Okay this is a trio of photos. This one (1) shows the main bunch together and one of them deciding it's going to be going elsewhere. It's intending to come back past Hope.

#2 Hope sees it and moves to counter. "Uh uh sheep, wrong way!"

#3 And back with the group. This was the little test at the end of the day. We had a series of small yards we had to move the sheep from one end of the first to the gate, open the gate, get them through, across the second yard, open the gate, move them through, across the third yard, open the gate, get them through and back into the first yard through the front gate. It's a mini-taste of practical work or what you'd have to do at yard dog trials and was interesting and fun if a bit of a comedy considering how green both dog and handler were! LOL A couple of the other people with more experienced dogs did a real pretty job of it though!

Laurent and I having a look at one of the calves. La is saying, "Mum, cow! Mooooo-ddaaauugghhh!" (Last bit is him immitating a dinosaur. Apparently it's a dino-cow in his mind.)

Part of the land there. Nic took Laurent and climbed the hill with him. The black specks are cows. The white specks are sheep. Nic is the skinnier black spect just above the top of the treeline.

Hope, zooming about. Even after all that she's still full of energy!

But her most important job of all, taking her boy around on walkies!

Sunday, May 20, 2007

Well, we're back from our weekend work-shop and BOY what a weekend! I think I had about the best time in recent memory, certainly the funnest and most relaxing!

I'd planned to mostly work Hope as she just has much more and much better natural instinct and talent for herding. We worked her a dozen times over each day and had a nice time doing so. She is turning into a very nice little dog and will definitely be my chore dog. She was balancing nicely, a bit of casting, taking directions to turn, keeping a moderate distance etc. It was a great little work shop with a lot of good humor going around, some good natured razzing, a good dinner at the local pub and I enjoyed the laid-back teaching style.

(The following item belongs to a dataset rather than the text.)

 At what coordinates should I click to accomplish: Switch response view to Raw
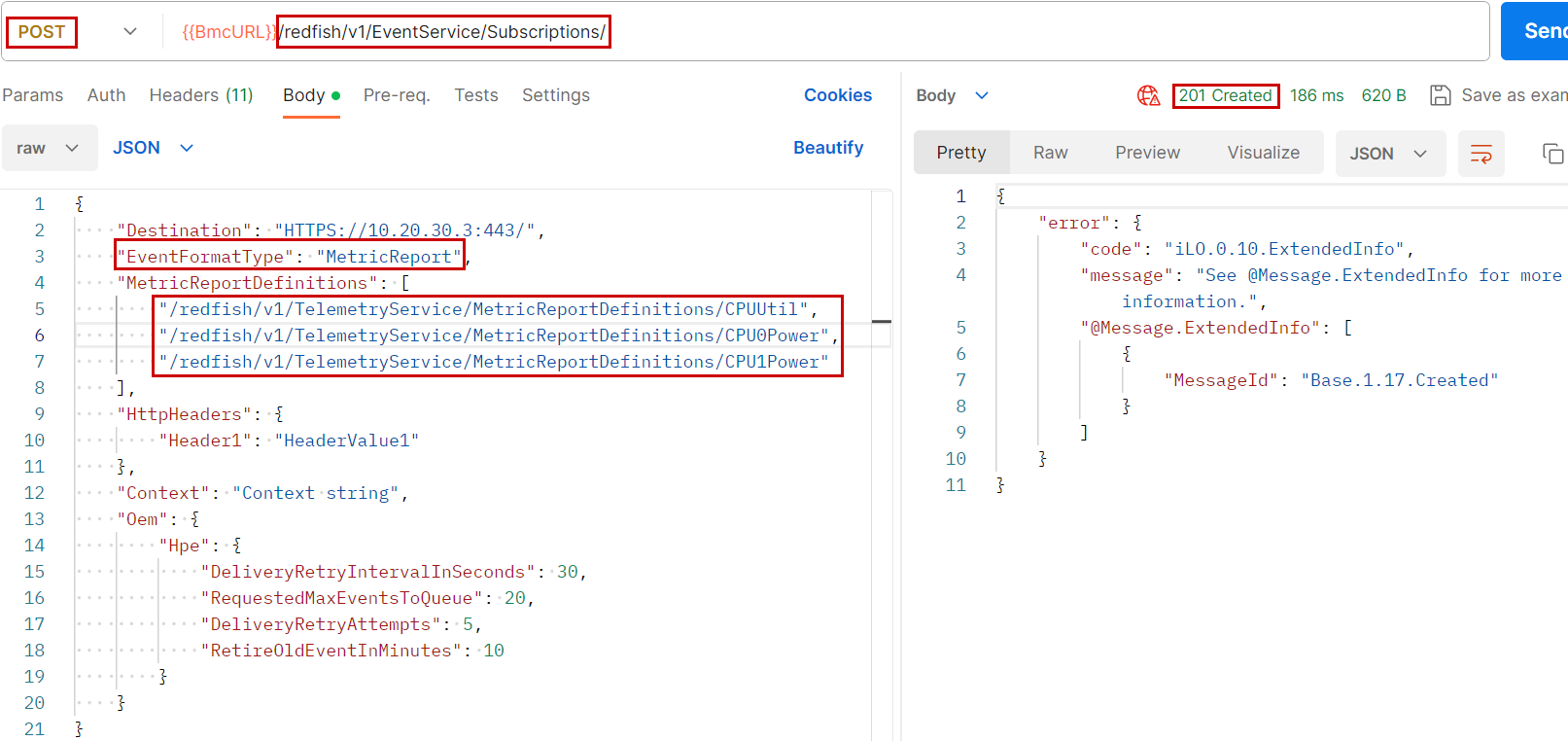[1050, 153]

My goal for the weekend was to get some "homework", ie some basic skills I could take back home to work on to get her started on being able to move sheep for me so I don't have to chase them up and down our paddocks myself! So I was quite happy we achieved that and can't wait for my sheep arrive so we can continue. Need to build a round-pen and other things so we have somewhere to herd into instead of just back and forth between pastures.

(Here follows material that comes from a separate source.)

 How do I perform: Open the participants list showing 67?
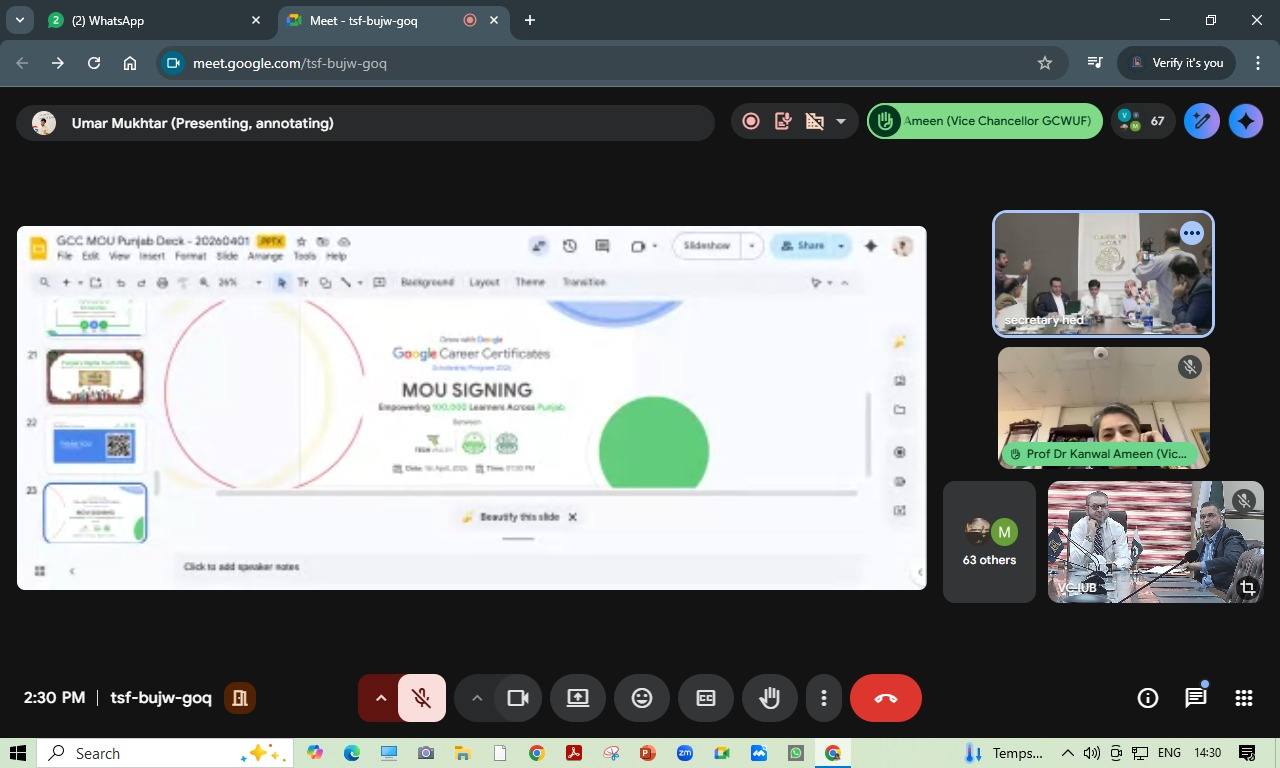coord(1142,122)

Hope also got to go on the cows, a dozen poddy calves who hadn't been worked with dogs before and got her first exposure to them. We didn't want to push her too far and let her take a kick, so we stopped her after a short time but Paul reckons she ought to do nicely with cattle. Turns out this picture, taken when she was a fluff-puff at Toora and decided she could handle the little cow there was a bit on target! ;-) LOL That tickled me pink to hear, as while I'm not planning to run cattle here, I wasn't sure what to expect from her with cattle as she is a soft dog in terms of being sensitive to approval, it doesn't take much to correct her - a very mild 'ahhh' is all you want to use with her but she's also a tough little nut in her tasks, without being (as many Aussies tend to be) prone to being heavy-handed in their approach to sheep since they're often used as cattledogs historically. I'd worried she might not have enough "umph" for cattle work so to speak when things got gritty.

We also got to work her on Runner Ducks and she did a good job with them, keeping more moderate pressure on them, going on the outside, going a bit wider, not scattering etc too much. She had a moment of just buzzing them about, I reckon at first she figured they were the same as the wild ducks she buzzes off our dam but she settled in and gave a nice bit of work. I was real tickled to hear he reckons she'll work ducks nice.

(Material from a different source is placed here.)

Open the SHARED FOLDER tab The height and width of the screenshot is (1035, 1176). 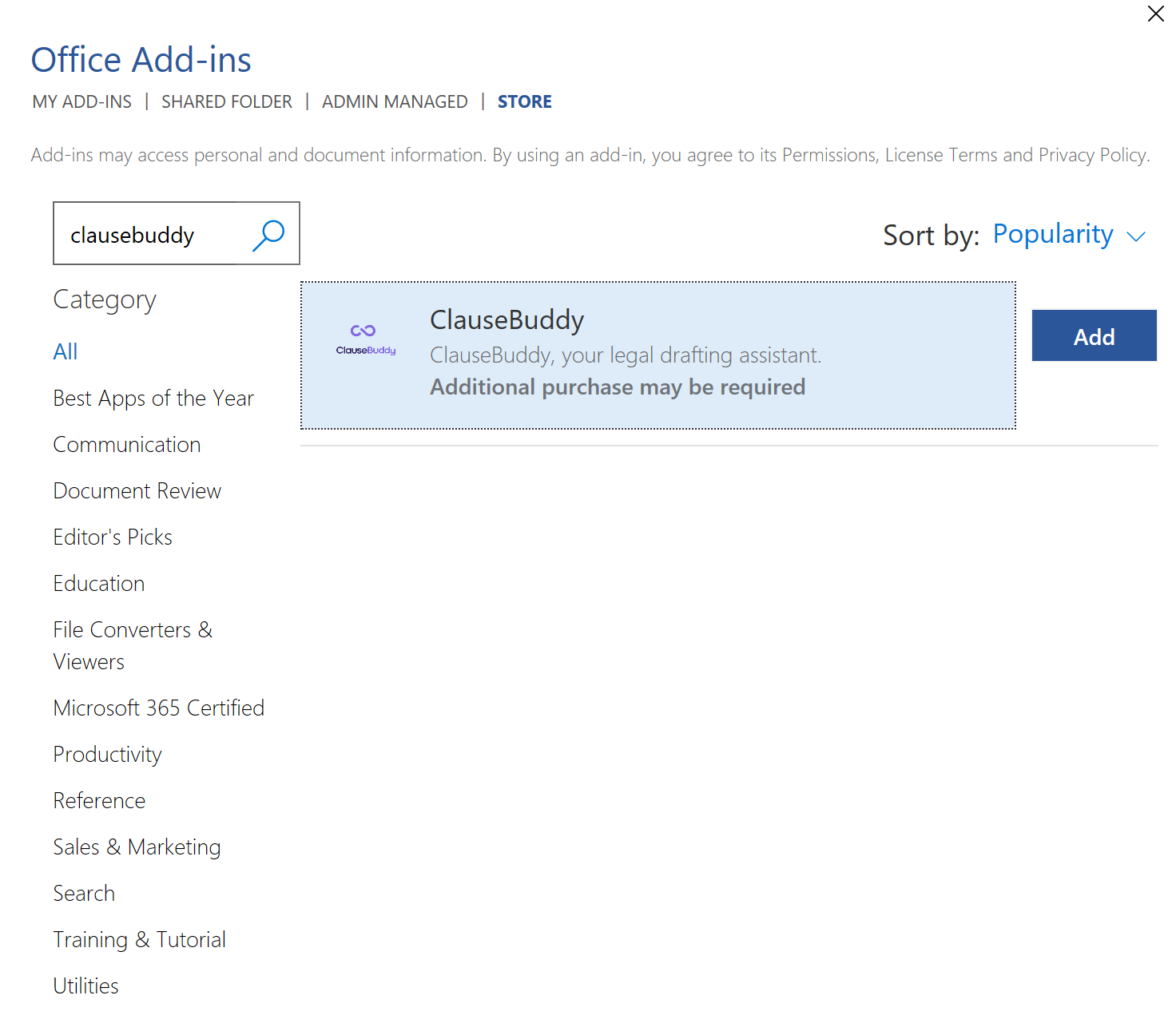coord(227,101)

All in all I had an absolutely great time and wish it could have been a week long! LOL So many people say Aussies aren't a working breed any more, so it's pleasing to see her do as nicely as she did and starting to 'get it' when I wanted her to turn or come off balance back toward me. One thing that it did point out to me was that I've neglected her obedience more than I should've as I know we can do better in that area than we did this weekend. Not that she was bad per se but it was bad for US as I know she has a wickedly fast response time when I train her and is quick and smarter than she showed. However, after a month in a kennel and me ignoring training since I was all focused on moving and finding a new place previous to that she didn't do horrible and was affiable about doing what I wanted despite it.

I naturally have reams of photos but it'd be photo-overload if I did them all at once so instead here is a few of the first week in our new house and I'll do our herding ones tomorrow.

Noir in the bird-cage.

Our new backyard.

La having fun charging about throwing leaves around! ;-)

And picking ones to bring to mummy.

Hope attempting to stare Nic down as he's holding a tennis ball. (Throwdaballthrowdaballthrowdaball!!!)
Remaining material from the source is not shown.